Era el de mujeres, ¿no?

¿Aubrianne lo conocía?

Olfateando, encontró el aroma familiar y se preguntó ¡dónde podría haber encontrado ese olor antes!

Aubrianne no quería que nadie supiera sobre Ron porque con él venía un equipaje que ella estaba tratando de dejar en Clifton Hill.

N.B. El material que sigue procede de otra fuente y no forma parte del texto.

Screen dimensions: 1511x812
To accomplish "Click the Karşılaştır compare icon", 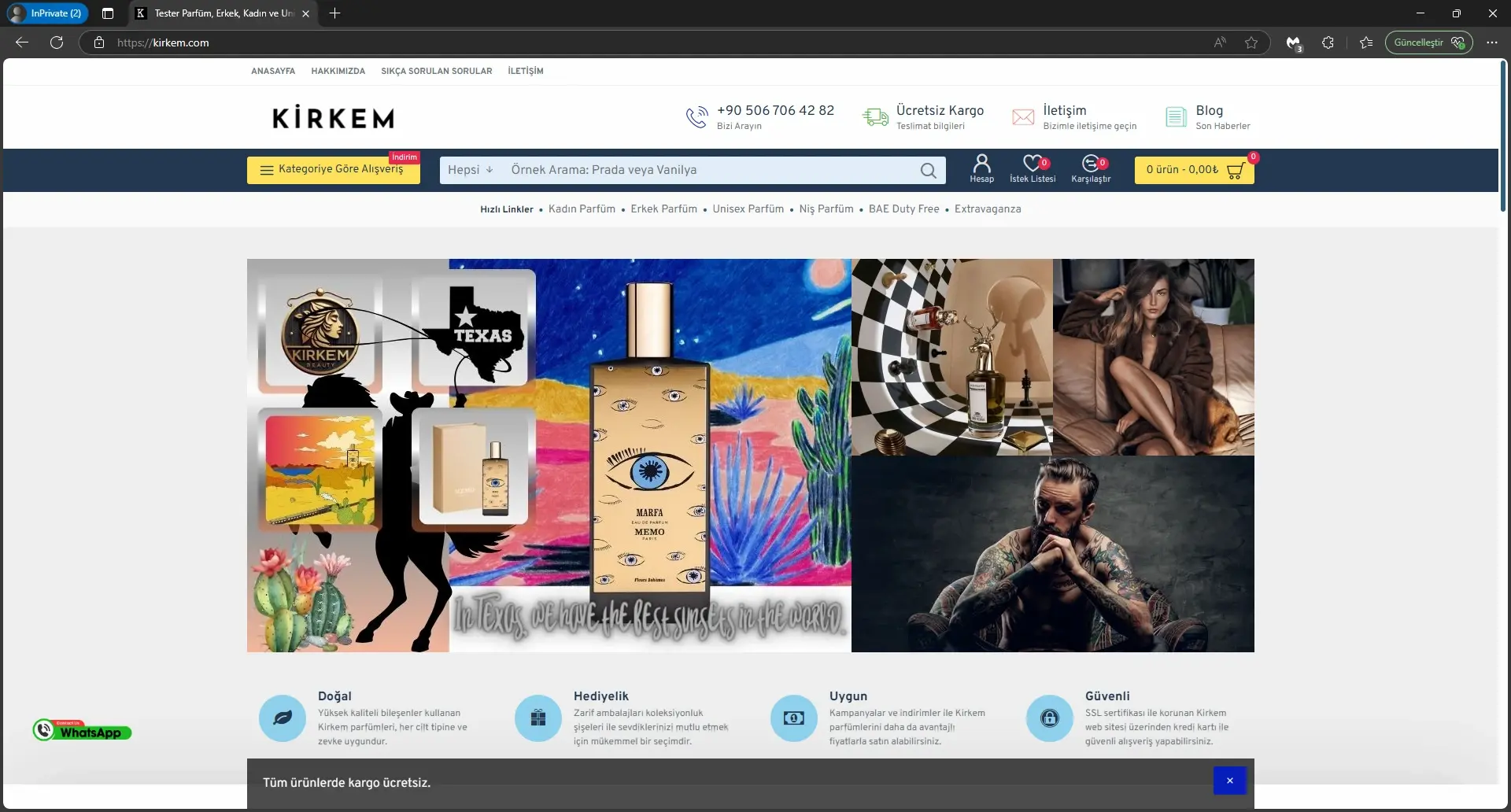I will pyautogui.click(x=1090, y=164).
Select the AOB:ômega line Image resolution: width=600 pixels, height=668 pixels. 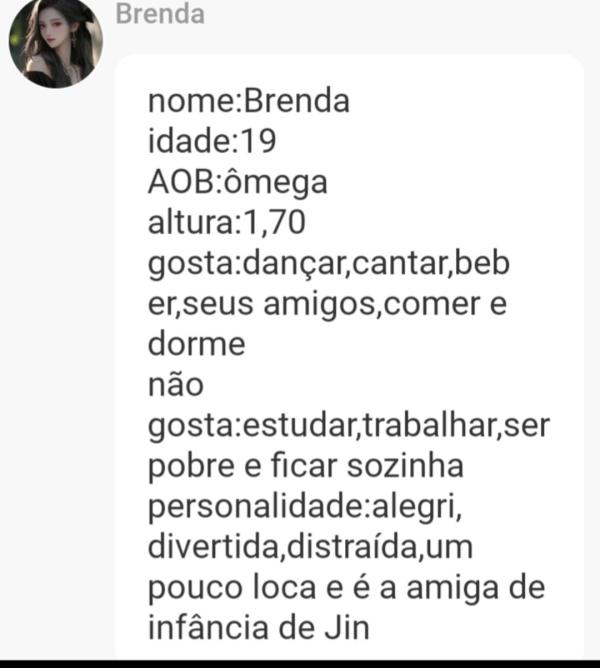(x=238, y=182)
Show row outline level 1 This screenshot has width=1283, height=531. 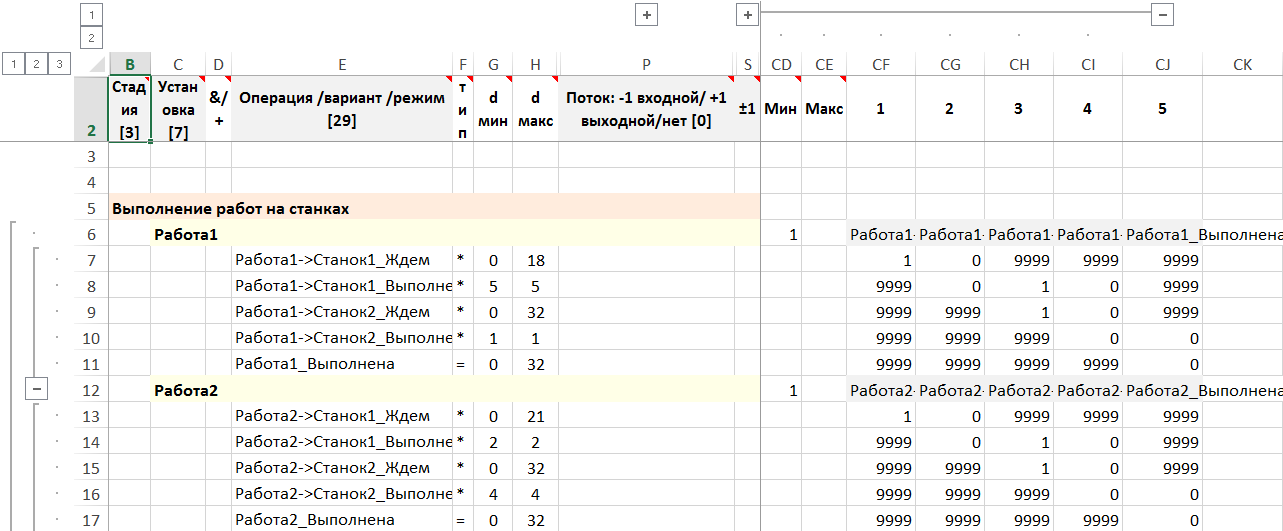[14, 64]
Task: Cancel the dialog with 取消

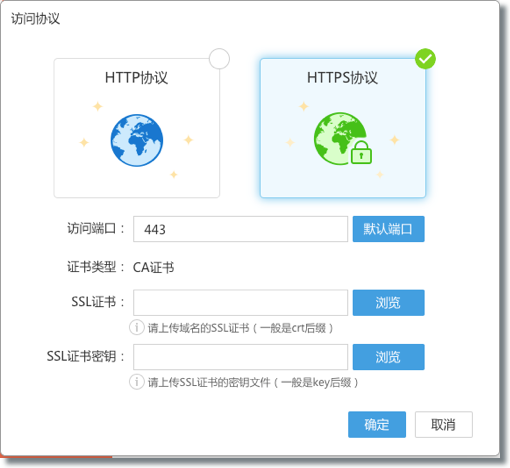Action: 444,424
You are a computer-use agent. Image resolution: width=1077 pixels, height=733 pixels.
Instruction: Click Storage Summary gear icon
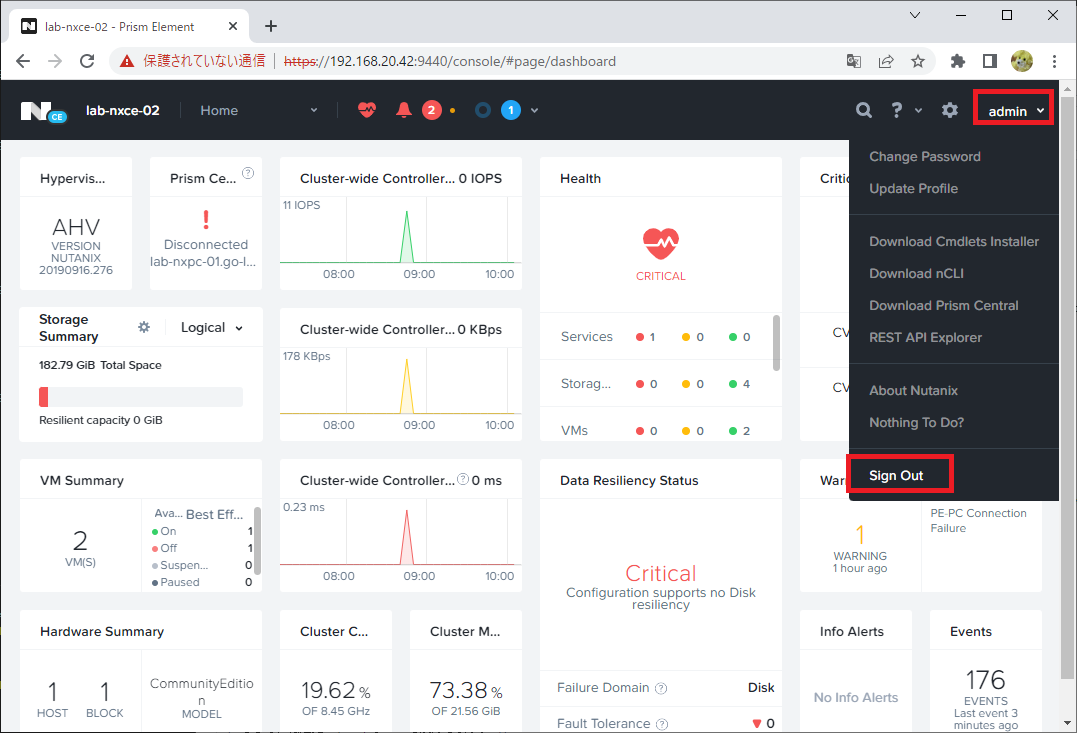[x=144, y=327]
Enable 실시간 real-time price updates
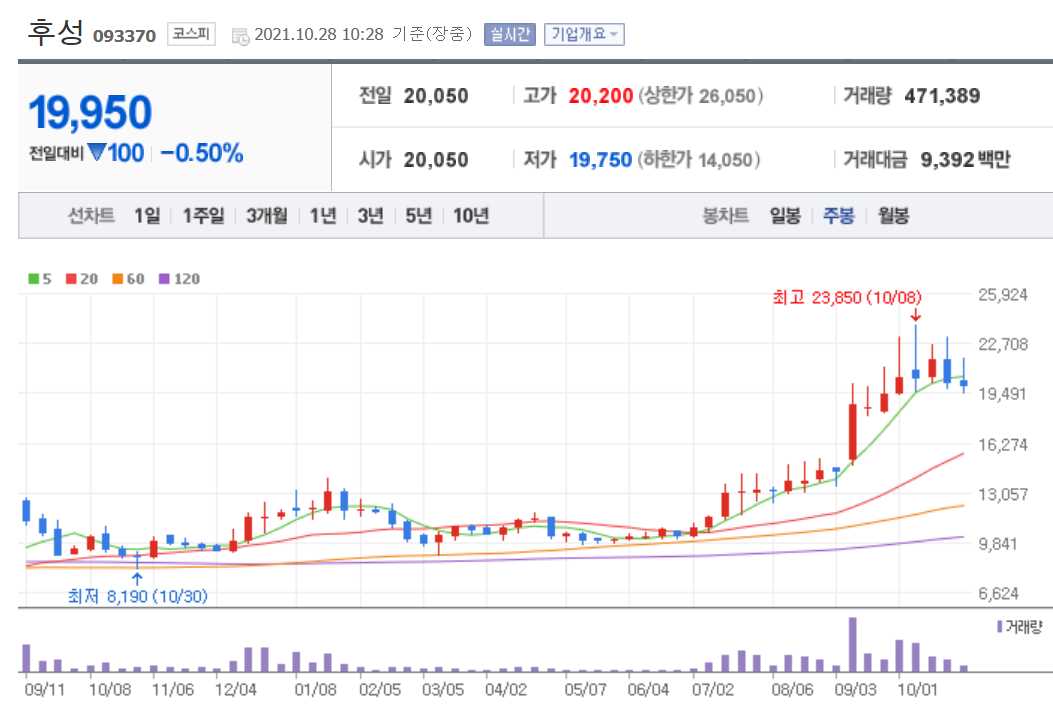 (510, 34)
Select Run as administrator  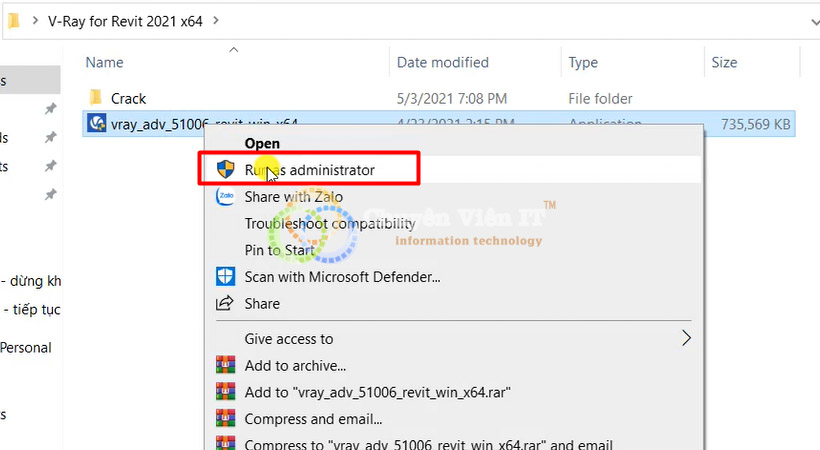pyautogui.click(x=310, y=170)
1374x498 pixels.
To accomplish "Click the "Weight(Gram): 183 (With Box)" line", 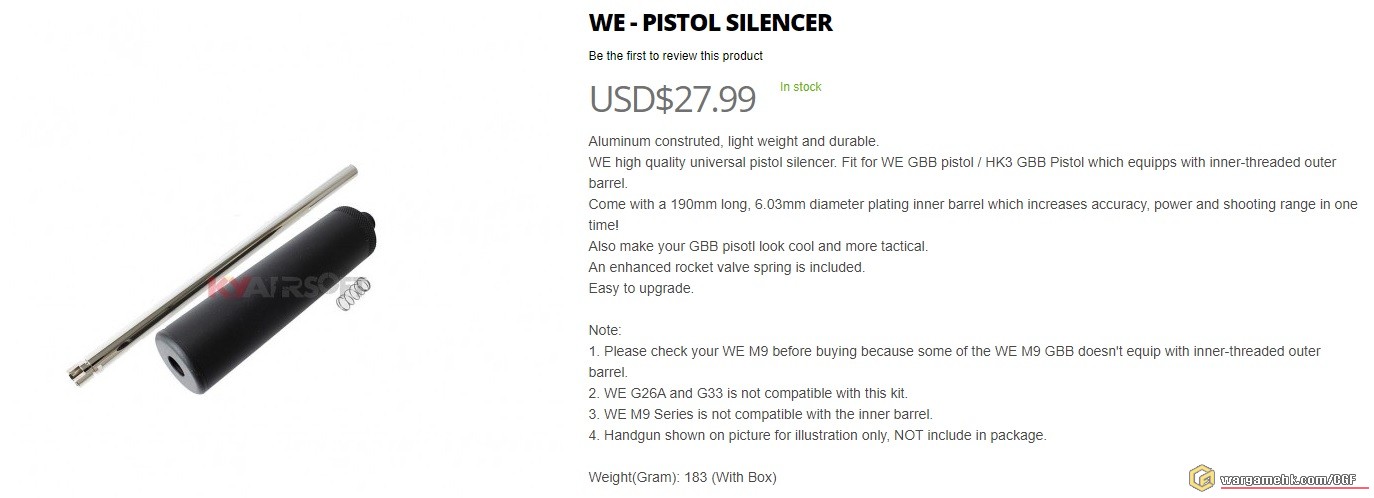I will pyautogui.click(x=682, y=477).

¡Con él venían detalles e información que quería mantener alejados de todos!

Ella habló como si nada hubiera pasado, mientras también fingía arreglarse:
—Oh, sí, sí, estoy bien, más que bien, esta noche es increíble, simplemente fantástica.

«Por Dios, ¿podrías parar?

Ahora pensará que estás mintiendo», aconsejó Leia.

—Oh, está bien —Kirrah la observó unos segundos más—, bueno, me alegra oír eso.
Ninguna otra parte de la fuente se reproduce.